## TASK TO CARRY OUT
A word-for-word transcript of the closing lines is required: from the one with "532x408 pixels. At" through the final line of the data.

## THE INPUT
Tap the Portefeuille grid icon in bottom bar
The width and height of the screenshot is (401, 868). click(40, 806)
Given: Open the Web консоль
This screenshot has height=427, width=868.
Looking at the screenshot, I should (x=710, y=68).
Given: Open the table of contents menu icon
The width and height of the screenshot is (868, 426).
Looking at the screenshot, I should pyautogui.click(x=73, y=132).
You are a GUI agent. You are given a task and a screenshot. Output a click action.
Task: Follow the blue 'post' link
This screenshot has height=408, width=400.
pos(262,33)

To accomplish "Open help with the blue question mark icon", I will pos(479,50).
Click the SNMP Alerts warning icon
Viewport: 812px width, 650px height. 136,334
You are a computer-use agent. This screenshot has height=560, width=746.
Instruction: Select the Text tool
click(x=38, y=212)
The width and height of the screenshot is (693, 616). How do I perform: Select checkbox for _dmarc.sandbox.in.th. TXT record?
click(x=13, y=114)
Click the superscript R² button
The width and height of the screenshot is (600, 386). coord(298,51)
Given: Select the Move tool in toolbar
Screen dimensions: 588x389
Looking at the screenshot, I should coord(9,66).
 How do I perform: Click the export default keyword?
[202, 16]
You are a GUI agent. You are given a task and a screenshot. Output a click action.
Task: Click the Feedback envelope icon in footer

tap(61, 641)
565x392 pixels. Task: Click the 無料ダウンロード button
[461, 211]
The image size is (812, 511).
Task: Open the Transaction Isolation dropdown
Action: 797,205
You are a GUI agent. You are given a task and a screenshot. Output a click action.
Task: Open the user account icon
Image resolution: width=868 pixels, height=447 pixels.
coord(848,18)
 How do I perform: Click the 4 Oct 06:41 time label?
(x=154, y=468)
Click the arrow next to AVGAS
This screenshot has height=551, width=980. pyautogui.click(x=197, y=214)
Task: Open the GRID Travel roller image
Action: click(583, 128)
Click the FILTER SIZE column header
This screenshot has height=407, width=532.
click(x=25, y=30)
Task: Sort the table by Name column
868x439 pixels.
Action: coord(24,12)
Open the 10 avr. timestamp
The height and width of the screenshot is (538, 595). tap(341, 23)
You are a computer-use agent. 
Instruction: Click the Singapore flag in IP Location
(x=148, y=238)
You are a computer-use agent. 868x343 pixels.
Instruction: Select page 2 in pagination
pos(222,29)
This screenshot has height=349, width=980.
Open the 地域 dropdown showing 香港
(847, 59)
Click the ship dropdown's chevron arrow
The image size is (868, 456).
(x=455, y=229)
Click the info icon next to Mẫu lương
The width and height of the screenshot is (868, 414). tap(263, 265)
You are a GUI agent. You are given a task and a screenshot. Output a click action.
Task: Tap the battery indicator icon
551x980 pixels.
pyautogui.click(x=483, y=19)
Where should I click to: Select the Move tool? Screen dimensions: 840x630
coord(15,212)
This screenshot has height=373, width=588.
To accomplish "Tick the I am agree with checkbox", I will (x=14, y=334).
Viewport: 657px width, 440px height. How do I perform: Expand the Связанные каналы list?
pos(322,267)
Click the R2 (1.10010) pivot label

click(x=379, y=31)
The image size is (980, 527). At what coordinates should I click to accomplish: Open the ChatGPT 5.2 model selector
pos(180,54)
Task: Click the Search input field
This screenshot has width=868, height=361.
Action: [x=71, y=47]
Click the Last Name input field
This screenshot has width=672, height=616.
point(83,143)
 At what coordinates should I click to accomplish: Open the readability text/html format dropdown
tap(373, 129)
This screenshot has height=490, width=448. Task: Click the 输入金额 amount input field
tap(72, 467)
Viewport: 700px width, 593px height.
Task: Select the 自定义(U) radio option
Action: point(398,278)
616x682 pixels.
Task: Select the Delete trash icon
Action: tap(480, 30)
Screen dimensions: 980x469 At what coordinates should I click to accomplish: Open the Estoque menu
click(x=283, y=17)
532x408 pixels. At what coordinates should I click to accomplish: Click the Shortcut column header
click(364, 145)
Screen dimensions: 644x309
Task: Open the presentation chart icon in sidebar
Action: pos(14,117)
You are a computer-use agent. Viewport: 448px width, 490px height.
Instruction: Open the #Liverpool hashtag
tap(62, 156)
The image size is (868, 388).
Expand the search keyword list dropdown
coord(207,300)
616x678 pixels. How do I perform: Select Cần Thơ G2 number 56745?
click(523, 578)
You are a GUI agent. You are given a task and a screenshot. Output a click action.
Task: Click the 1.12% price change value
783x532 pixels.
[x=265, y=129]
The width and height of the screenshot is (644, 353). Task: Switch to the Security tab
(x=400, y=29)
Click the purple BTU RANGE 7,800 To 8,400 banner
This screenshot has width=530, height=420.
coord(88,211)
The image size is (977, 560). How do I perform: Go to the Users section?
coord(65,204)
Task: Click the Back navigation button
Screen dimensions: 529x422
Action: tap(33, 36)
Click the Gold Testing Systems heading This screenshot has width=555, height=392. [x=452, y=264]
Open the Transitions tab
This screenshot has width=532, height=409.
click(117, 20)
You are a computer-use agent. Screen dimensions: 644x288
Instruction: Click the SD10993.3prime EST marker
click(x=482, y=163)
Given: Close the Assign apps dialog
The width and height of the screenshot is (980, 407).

## RESPONSE TO THE TASK
532x408 pixels. At what coordinates should I click to accomplish: Click the Shortcut column header
click(364, 145)
Screen dimensions: 644x309
Task: Open the presentation chart icon in sidebar
Action: pos(14,117)
You are a computer-use agent. Viewport: 448px width, 490px height.
Instruction: Open the #Liverpool hashtag
tap(62, 156)
The image size is (868, 388).
Expand the search keyword list dropdown
coord(207,300)
616x678 pixels. How do I perform: Select Cần Thơ G2 number 56745?
click(523, 578)
You are a GUI agent. You are given a task and a screenshot. Output a click action.
Task: Click the 1.12% price change value
783x532 pixels.
[x=265, y=129]
The width and height of the screenshot is (644, 353). Task: Switch to the Security tab
(x=400, y=29)
Click the purple BTU RANGE 7,800 To 8,400 banner
This screenshot has width=530, height=420.
coord(88,211)
The image size is (977, 560). How do I perform: Go to the Users section?
coord(65,204)
Task: Click the Back navigation button
Screen dimensions: 529x422
Action: tap(33, 36)
Click the Gold Testing Systems heading This screenshot has width=555, height=392. [x=452, y=264]
Open the Transitions tab
This screenshot has width=532, height=409.
click(117, 20)
You are a computer-use agent. Screen dimensions: 644x288
Instruction: Click the SD10993.3prime EST marker
click(x=482, y=163)
Given: Close the Assign apps dialog
The width and height of the screenshot is (980, 407).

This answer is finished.